Kopuz, “Sayın Bakanımız Berat Albayrak, geçtiğimiz dönemlerde de Yeni Ekonomi Programları açıklamış ve ülke ekonomisi ile ilgili hazırlanan orta vadeli planları ortaya koymuştu. Ancak, koronavirüs salgını tüm ülkelerin bu planlarını ve tahminlerini revize etmesine yol açtı. Yeni Ekonomi Programı, pandeminin dayattığı şartlarla mücadele etmeye uygun şekilde güncellenmiş. Pandemi dönemi şartlarına göre çözümler üretmek zorundayız. YEP de bunu başarmak üzere yola çıkıyor." değerlendirmesinde bulundu.

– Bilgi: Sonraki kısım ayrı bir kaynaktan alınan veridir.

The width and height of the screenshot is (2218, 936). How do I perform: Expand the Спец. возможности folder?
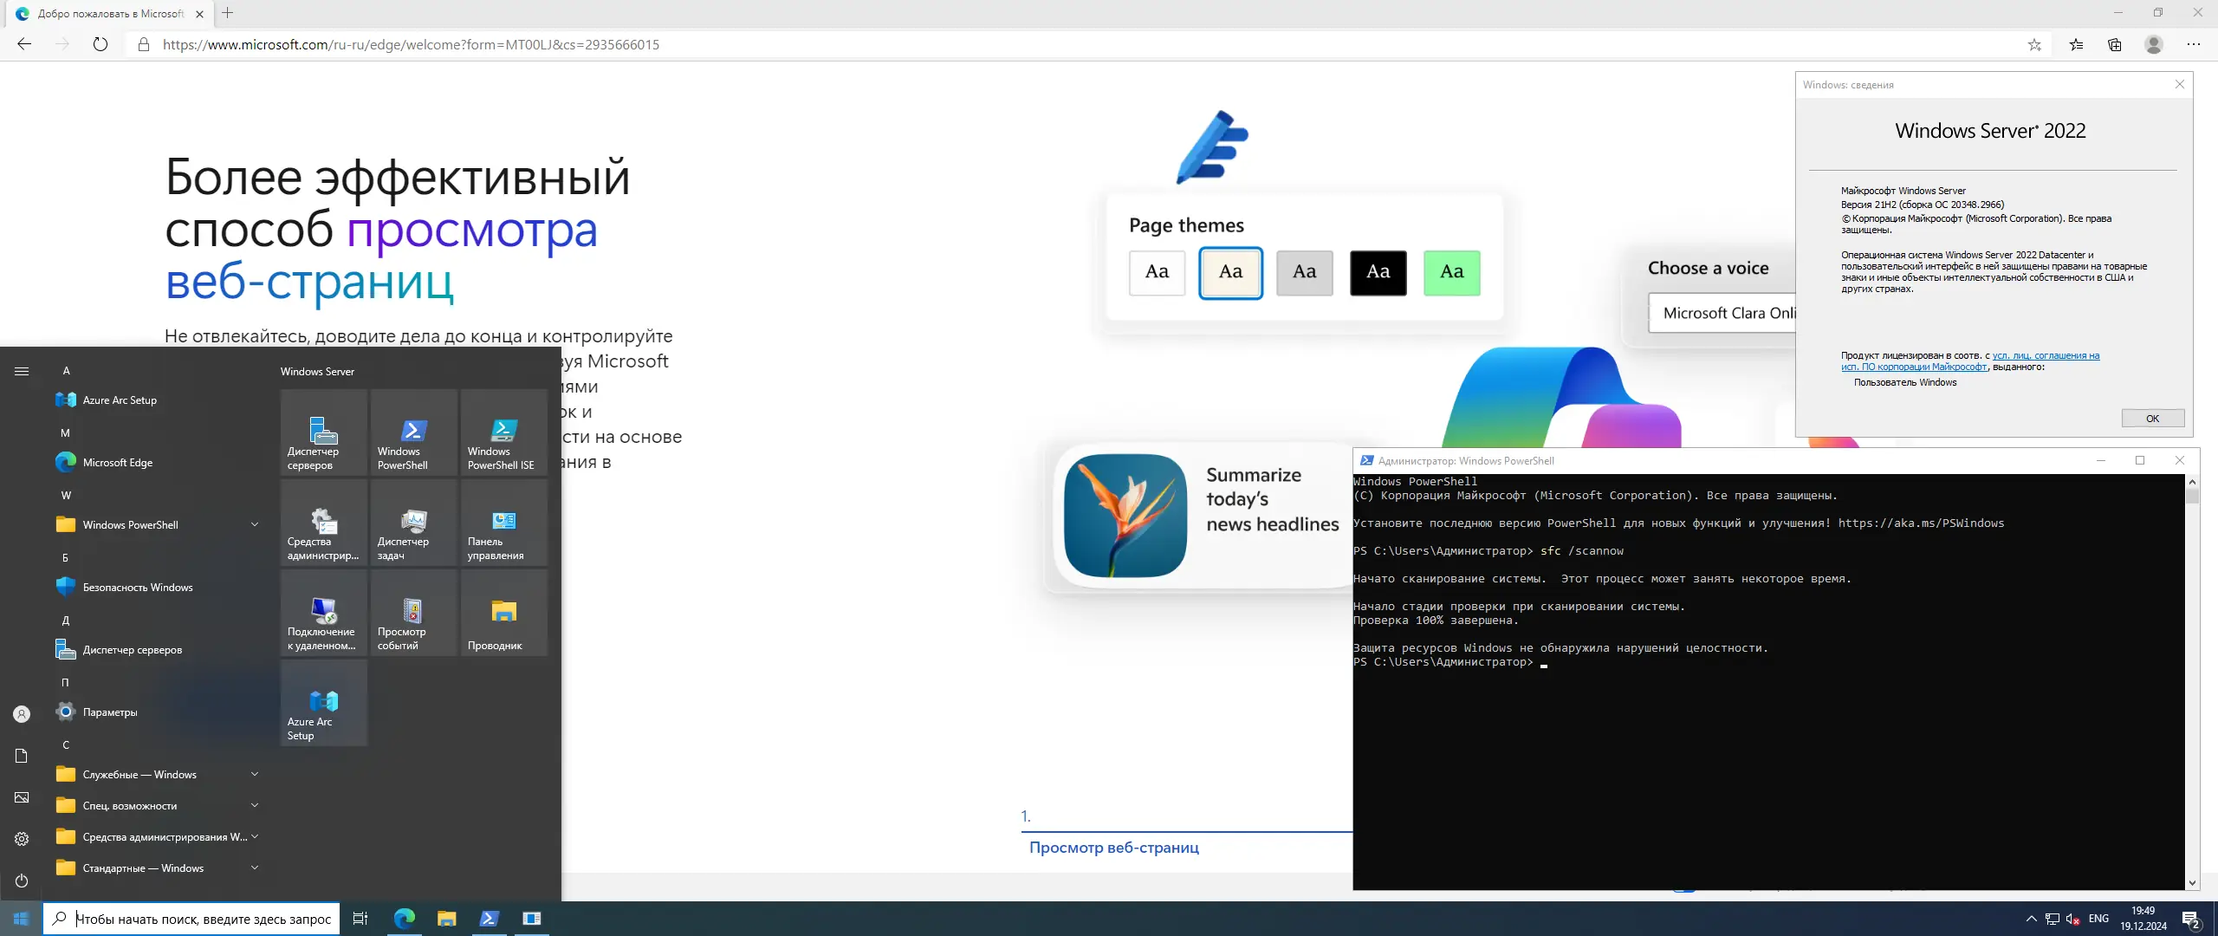tap(156, 805)
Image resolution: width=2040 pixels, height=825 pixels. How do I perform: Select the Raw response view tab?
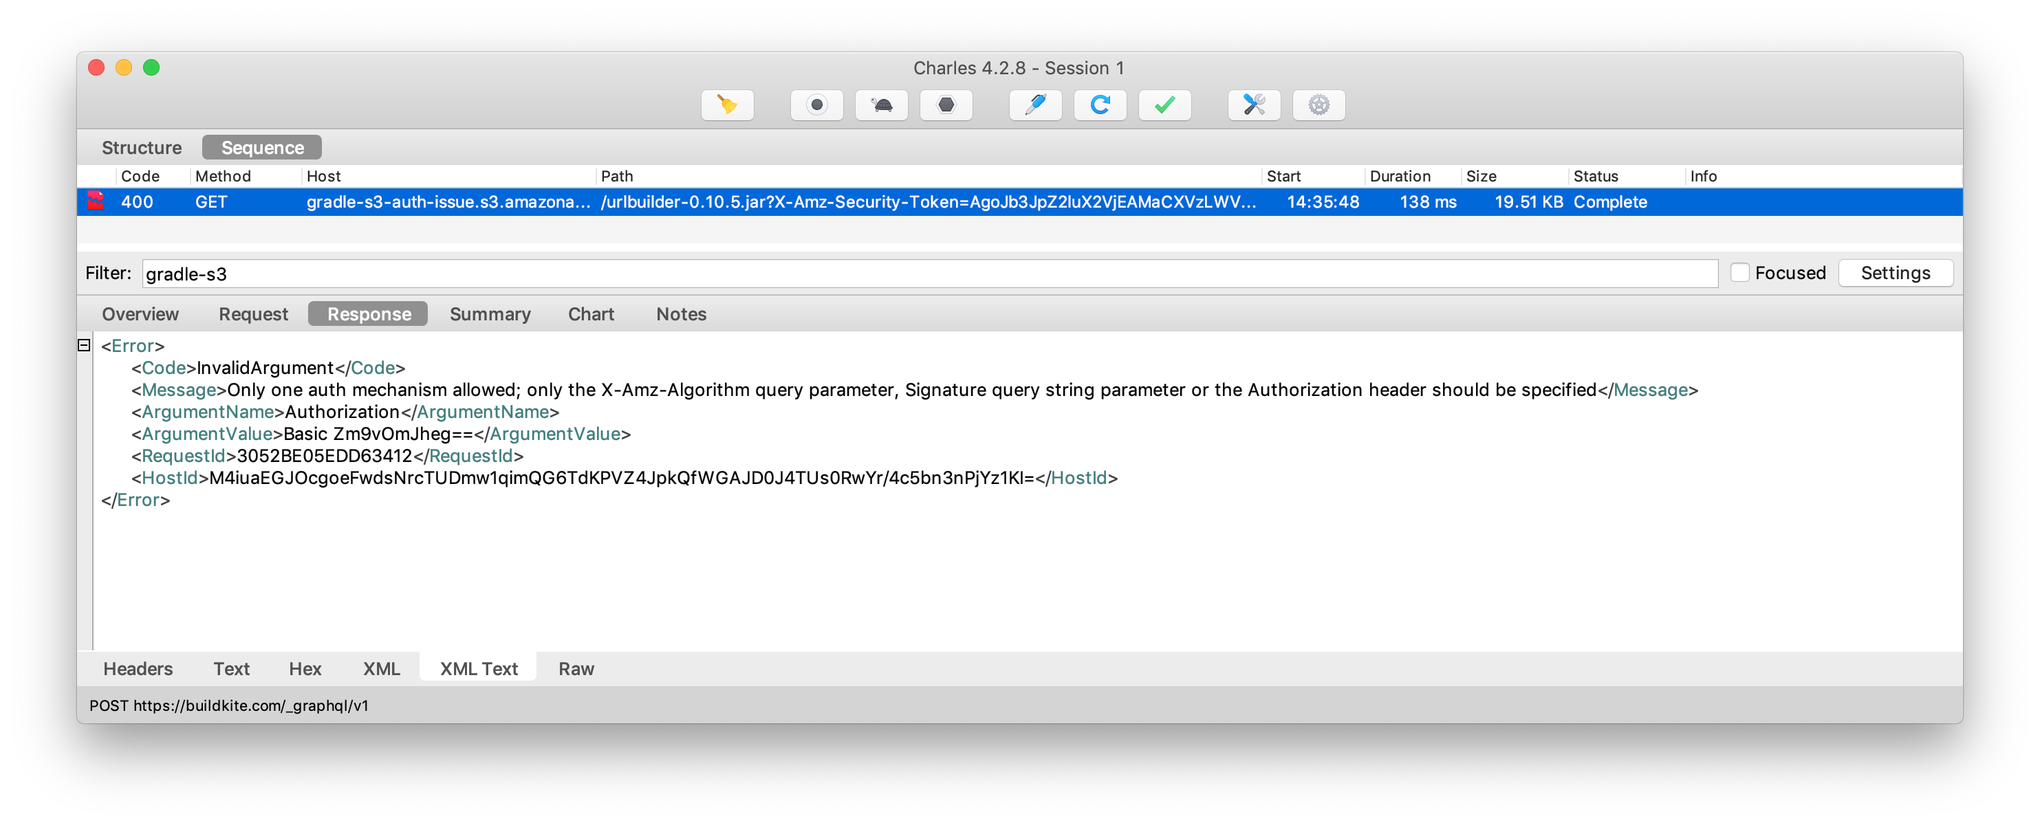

Pandemi döneminde birden fazla sorunun baş gösterdiğini ifade eden Kopuz, şunları kaydetti:
“Bu dönemde sınırların kapandığını, ticaretin zorlaştığını, üretimin sıkıntıya girdiğini ve tüm dünyada rekor işsizlik görüldüğünü çok çabuk unutuyoruz. Bugüne kadar verilen destek ve teşviklerin de etkisiyle bu zorlu dönemde şu ana kadar başarılı bir sınav verdik. Salgının ikinci dalgası olmazsa birçok gelişmiş ülkenin aksine 2020 yılını bugün açıklanan programda da öngörüldüğü gibi pozitif büyüme ile kapatacağımıza inanıyorum."
Kopuz, pandemi dönemi sonrası gıda sektörünün stratejik önemini herkesin kabul ettiğini belirterek, “Enflasyona çok büyük etkisi bulunan gıda enflasyonunun frenlenmesi gerektiğini defaten dile getirmiştik. Yeni Ekonomi Programı’nda bu hususa özel olarak değinilmiş olması bizi ziyadesiyle memnun etti. Biz her zaman uzun vadeli planların başarıya ulaşabileceğini savunduk. Bu noktada yeni açıklanan programda daha önce tarım alanında belirlenen yol haritasının kapsamının genişletildiğini görmek, başarıya ulaşacağımızın bir kanıtı niteliğinde." şeklinde konuştu.
"Program, sürdürülebilir büyüme açısından çok önemli"
Anadolu Aslanları İşadamları Derneği (ASKON) Genel Başkanı Orhan Aydın, pandemi sürecinin başlarında ekonomilerin neredeyse durma noktasına getirdiğini belirterek, bu süreçte hükümetin istikrar kalkanı paketi, esnaf destek paketi, işe devam desteği, kısa çalışma ödeneği ve temel ihtiyaç kredisi ile daralan ekonomiye can suyu olduğunu kaydetti.
Yeni normale yönelik politikalar üretilmesi gerektiğini dile getiren Aydın, şöyle konuştu:
"Yeni ekonomi paketi stratejik analizler içeren bir program olmuş. Enflasyonu ve cari fazlayı baskılayıcı bir program olacak. Yeni ekonomi paketi bu yönü ile sürdürülebilir büyümeyi hedefliyor. Özellikle hizmetler sektörü, ulaşım ve turizminde yaşanılan kayıpların zaman içinde telafisi ile 2023 yılı için konulan hedeflerin olağanüstü durumlar gerçekleşmedikçe sağlanabileceği görüşü içerisindeyiz. Yeni program doğrultusunda büyümesini devam ettiren, enflasyonu ve cari fazlayı dengeleyen bir Türkiye’ye kavuşarak sürdürülebilir bir ülke konumuna erişeceğiz."